* start *
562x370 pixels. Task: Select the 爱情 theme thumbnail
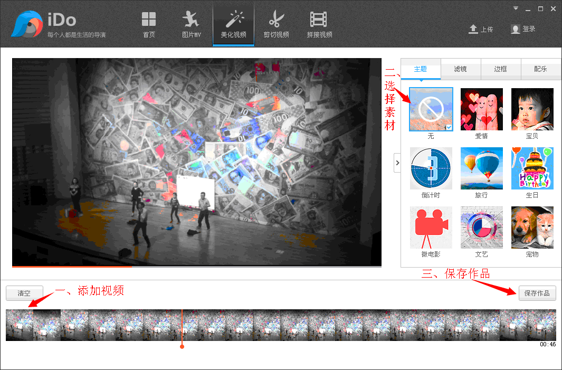click(x=481, y=109)
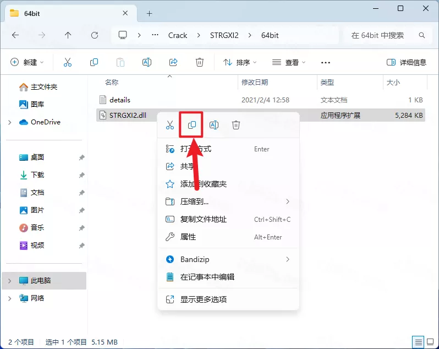Click the Share icon in the toolbar
439x349 pixels.
click(173, 62)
* end *
● **Work required**
List each line in the items above that contains the word "pixels".

● **In response**
562x370 pixels. Task: Select the 爱情 theme thumbnail
439x349 pixels.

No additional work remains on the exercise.